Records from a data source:
-*-

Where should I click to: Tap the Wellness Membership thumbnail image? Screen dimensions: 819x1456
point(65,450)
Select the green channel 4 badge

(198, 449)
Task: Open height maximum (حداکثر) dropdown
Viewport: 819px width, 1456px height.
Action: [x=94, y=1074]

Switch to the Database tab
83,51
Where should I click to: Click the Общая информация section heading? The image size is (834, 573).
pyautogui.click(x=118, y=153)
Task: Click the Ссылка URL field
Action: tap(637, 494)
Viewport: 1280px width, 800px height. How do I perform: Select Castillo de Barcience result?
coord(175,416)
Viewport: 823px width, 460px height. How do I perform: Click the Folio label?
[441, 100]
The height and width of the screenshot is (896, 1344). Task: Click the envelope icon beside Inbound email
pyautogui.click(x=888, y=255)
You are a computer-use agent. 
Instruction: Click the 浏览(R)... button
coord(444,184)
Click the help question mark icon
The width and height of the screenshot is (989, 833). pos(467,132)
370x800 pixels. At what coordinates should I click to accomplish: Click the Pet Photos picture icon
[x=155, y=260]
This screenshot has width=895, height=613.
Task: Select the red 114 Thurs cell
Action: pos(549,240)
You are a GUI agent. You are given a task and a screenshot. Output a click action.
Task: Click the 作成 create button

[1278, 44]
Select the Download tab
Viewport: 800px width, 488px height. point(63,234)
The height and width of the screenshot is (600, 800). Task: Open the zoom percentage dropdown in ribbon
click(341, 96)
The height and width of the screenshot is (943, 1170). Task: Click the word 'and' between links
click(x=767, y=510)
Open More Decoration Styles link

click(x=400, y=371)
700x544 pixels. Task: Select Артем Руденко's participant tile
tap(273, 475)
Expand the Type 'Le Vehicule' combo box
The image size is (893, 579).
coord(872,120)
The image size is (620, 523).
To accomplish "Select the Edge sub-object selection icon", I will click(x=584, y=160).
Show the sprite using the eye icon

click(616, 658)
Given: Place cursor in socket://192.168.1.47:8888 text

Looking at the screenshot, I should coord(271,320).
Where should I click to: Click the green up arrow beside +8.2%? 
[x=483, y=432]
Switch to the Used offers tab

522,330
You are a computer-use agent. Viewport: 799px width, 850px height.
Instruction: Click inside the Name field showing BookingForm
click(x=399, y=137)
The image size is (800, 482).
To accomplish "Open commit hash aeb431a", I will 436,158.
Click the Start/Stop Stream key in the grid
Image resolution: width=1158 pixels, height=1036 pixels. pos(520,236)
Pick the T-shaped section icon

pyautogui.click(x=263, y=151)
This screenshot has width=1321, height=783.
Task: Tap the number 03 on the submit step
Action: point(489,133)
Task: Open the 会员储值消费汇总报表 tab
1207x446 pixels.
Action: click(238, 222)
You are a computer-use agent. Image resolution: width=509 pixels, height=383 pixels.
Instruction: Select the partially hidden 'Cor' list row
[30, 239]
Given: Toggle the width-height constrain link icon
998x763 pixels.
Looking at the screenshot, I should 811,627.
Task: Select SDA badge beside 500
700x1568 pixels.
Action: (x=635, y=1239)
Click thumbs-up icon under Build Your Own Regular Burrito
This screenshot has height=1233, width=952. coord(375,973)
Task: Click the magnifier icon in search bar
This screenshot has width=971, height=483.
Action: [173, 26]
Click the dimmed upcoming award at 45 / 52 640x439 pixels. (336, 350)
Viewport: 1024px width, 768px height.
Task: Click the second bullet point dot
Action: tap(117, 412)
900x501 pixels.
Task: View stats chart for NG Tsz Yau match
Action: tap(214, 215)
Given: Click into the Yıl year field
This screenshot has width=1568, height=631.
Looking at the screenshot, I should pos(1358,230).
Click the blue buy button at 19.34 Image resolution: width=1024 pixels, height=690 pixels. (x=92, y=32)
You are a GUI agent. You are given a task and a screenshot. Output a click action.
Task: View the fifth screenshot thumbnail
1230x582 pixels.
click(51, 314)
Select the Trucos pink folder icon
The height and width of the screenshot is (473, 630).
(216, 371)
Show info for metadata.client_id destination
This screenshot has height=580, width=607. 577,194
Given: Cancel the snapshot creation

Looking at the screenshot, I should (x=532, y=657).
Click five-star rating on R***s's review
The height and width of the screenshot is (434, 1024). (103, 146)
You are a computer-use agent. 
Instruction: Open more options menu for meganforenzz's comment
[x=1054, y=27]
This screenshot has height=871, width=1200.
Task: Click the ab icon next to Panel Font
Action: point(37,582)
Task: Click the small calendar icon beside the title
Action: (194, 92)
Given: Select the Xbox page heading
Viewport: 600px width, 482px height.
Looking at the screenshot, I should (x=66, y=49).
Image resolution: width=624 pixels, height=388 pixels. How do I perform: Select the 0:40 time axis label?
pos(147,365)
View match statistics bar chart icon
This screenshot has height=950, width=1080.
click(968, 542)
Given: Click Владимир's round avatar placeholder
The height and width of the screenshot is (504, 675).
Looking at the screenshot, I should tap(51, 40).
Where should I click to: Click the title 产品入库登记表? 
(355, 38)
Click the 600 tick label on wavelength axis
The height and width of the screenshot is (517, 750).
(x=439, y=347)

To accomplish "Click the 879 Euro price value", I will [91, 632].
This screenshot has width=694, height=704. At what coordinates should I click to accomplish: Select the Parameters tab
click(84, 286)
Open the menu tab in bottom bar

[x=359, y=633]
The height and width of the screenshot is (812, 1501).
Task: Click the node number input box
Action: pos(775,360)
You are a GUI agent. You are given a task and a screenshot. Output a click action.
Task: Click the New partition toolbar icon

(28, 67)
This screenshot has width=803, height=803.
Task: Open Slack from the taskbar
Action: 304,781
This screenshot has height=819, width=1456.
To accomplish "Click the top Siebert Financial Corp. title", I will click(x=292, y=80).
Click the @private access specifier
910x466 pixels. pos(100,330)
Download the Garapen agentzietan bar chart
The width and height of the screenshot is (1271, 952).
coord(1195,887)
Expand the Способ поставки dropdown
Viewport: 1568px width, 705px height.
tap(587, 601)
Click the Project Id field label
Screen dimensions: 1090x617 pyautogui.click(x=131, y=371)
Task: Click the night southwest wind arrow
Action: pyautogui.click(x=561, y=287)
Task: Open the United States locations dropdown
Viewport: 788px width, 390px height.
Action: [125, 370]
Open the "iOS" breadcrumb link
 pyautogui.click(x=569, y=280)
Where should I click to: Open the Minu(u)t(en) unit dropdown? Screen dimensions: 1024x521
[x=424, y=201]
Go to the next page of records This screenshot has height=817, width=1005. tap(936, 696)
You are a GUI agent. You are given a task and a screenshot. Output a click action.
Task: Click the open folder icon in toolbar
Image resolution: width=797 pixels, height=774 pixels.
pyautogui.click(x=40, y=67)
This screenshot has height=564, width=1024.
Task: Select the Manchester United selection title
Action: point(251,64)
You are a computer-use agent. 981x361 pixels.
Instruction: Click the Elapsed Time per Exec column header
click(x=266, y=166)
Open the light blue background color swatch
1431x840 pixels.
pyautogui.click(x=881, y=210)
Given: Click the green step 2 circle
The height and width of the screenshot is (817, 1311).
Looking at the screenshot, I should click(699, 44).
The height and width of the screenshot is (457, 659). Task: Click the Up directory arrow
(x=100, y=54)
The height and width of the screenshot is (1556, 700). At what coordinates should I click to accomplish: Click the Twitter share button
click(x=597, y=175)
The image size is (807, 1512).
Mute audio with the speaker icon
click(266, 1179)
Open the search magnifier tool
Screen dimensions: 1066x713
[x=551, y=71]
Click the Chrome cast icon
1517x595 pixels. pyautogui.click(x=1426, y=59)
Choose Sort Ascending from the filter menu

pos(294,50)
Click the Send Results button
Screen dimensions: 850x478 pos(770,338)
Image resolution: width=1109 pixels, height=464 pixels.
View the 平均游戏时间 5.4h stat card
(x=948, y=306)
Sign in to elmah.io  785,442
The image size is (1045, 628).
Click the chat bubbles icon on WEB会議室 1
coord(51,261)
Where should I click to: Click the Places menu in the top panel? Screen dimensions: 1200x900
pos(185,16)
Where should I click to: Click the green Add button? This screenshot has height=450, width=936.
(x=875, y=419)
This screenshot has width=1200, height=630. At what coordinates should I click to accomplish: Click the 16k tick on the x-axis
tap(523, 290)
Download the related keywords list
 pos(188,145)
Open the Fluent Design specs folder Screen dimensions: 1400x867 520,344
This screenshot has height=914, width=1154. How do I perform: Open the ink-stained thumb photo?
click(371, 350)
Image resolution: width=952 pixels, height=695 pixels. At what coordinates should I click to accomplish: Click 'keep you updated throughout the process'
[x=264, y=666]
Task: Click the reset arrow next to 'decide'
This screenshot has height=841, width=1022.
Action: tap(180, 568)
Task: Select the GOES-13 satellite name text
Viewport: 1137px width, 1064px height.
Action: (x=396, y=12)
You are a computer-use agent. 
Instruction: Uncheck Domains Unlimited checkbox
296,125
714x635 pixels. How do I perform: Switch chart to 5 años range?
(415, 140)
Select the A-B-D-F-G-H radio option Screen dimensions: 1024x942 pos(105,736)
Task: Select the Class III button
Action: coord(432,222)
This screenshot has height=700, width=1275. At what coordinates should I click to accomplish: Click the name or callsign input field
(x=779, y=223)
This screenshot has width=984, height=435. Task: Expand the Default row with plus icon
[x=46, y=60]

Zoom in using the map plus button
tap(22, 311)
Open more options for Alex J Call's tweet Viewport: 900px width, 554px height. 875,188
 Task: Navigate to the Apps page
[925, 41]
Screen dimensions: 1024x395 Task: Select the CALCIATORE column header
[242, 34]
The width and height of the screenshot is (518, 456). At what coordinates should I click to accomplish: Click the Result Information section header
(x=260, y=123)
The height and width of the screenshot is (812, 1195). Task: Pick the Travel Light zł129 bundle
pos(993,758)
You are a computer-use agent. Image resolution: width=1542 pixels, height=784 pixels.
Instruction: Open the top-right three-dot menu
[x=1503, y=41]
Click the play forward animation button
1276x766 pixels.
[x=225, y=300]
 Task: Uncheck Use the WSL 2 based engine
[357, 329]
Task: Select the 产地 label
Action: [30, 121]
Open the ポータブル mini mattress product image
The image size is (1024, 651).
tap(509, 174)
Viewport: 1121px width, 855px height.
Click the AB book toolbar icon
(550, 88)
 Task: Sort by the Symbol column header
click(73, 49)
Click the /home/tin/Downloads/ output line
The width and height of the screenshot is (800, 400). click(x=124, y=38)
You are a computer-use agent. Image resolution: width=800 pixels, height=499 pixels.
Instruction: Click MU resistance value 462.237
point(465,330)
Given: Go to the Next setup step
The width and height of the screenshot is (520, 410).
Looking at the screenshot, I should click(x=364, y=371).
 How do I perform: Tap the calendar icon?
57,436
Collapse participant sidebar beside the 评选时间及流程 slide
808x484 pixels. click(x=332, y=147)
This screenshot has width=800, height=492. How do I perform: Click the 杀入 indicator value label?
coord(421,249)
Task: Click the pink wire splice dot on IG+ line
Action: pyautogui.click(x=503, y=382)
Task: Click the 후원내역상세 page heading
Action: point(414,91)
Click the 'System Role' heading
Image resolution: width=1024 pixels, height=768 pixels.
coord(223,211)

-*-

**WORK REQUEST:**
For the word "computer", count the lines of the data that contain it and state only that count.

**TASK ANSWER:**
8